→ **Complete the following**
1. In the Bylong Valley report, what date is on Arlo Selby's signed statement?
2. Return everything in the Bylong Valley report from "Mr Selby said in" down to "the coal-rich area.", copied word for word.
3. Continue the Bylong Valley report past its final sentence.
-- start of Page text --
FORMER Labor minister Eddie Obeid's son told a business associate he urgently needed to finalise the purchase of farms in the Bylong Valley before a NSW government decision increased their value tenfold, a corruption inquiry has heard.
The Independent Commission Against Corruption (ICAC) is investigating if decisions made by former mining minister Ian Macdonald about licences in the Bylong Valley area were designed to benefit political colleague Obeid, who owned property in the area.
ICAC was on Monday shown a signed statement by Arlo Selby, a former commodities trader with business ties to the Obeids, in which it was claimed Moses Obeid needed an investor to step in to fast-track the settlement of the Obeid family's Bylong Valley properties.
In the statement, dated January 11, 2011, Mr Selby said Moses Obeid told him he needed an investor urgently because "when a government announcement due to come out within the next three months becomes public the value of those farms would automatically go up tenfold".
Mr Selby said in the statement, which was tendered as evidence, that Moses indicated the deal was a "very serious coal play" and that his family owned a key property in the coal-rich area.
-- end of Page text --
-- start of Supplied data --
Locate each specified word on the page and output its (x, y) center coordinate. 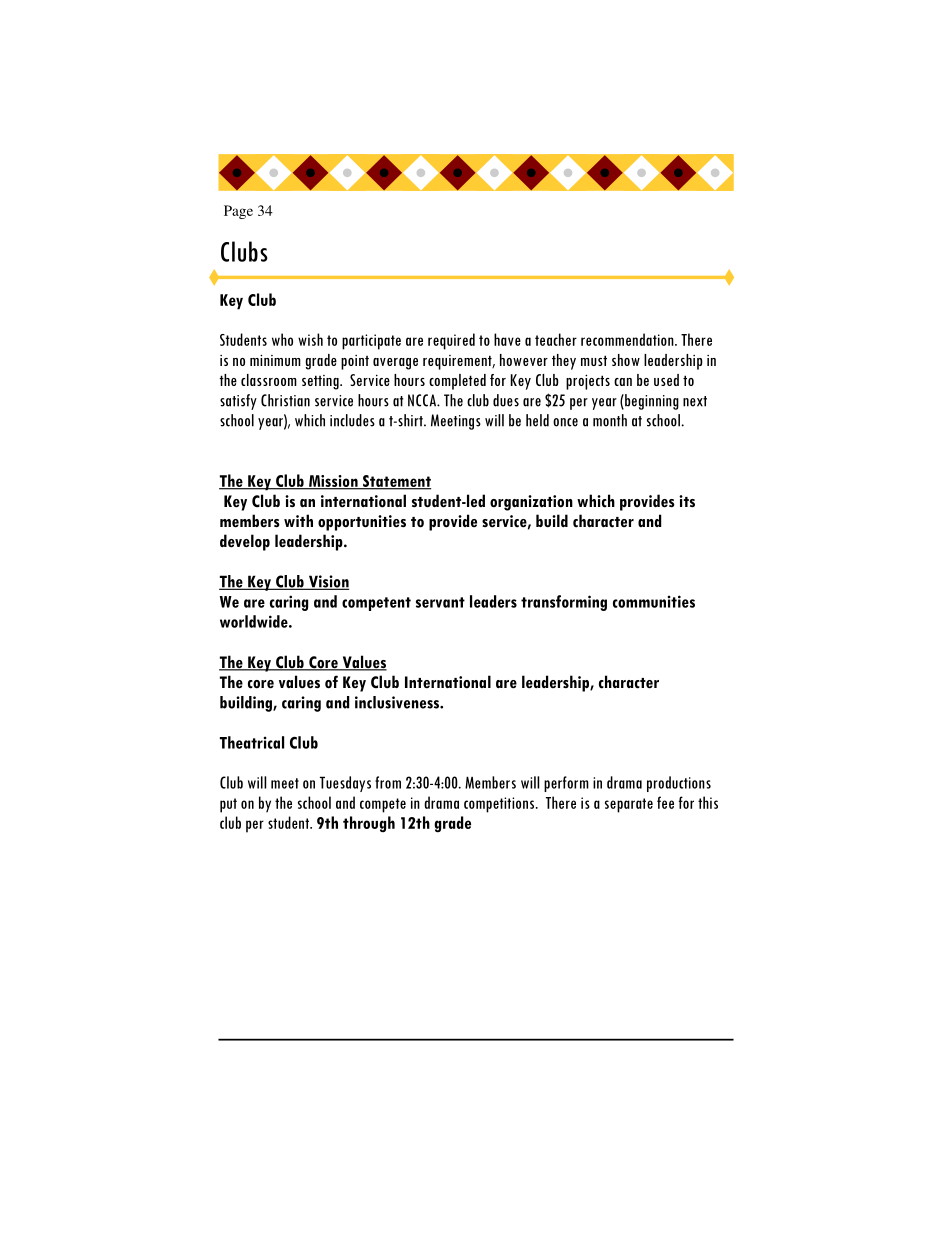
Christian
-- end of Supplied data --
→ **Responses in order**
1. January 11, 2011

2.
Mr Selby said in the statement, which was tendered as evidence, that Moses indicated the deal was a "very serious coal play" and that his family owned a key property in the coal-rich area.

3.
Moses also told him he had inside information that there were about one billion tonnes of high-grade coal in the Bylong Valley, according to the statement.
The statement also alleges that at a meeting in July 2008, Moses Obeid told former Lehman Brothers senior vice-president Gardner Brook that the outcome of the tender process for coal exploration licences in the Bylong Valley was already guaranteed because Mr Macdonald was "in on the deal".
It also claims that Moses Obeid arranged a meeting between Mr Brook and then Labor ministers Michael Costa, Joe Tripodi and Ian Macdonald after claiming his family "had a lot of contacts within the government".
Giving evidence, Mr Selby said only some parts of the statement were accurate and on several occasions he could not recall parts of it put to him by counsel assisting the commissioner, Geoffrey Watson.
Mr Selby said two other men, one of whom was now in prison, had been involved with him in preparing the document.
Counsel for Mr Brook put it to Mr Selby that the statement had been made in an attempt to extort money from his client.
The inquiry was told Mr Selby had fallen out with Mr Brook numerous times, including once because he had "made off with his girlfriend".
"There was no love lost between you and Gardner Brook at the time you made this document, that's correct?" Mr Brook's lawyer asked.
"That would be a fair comment," Mr Selby replied.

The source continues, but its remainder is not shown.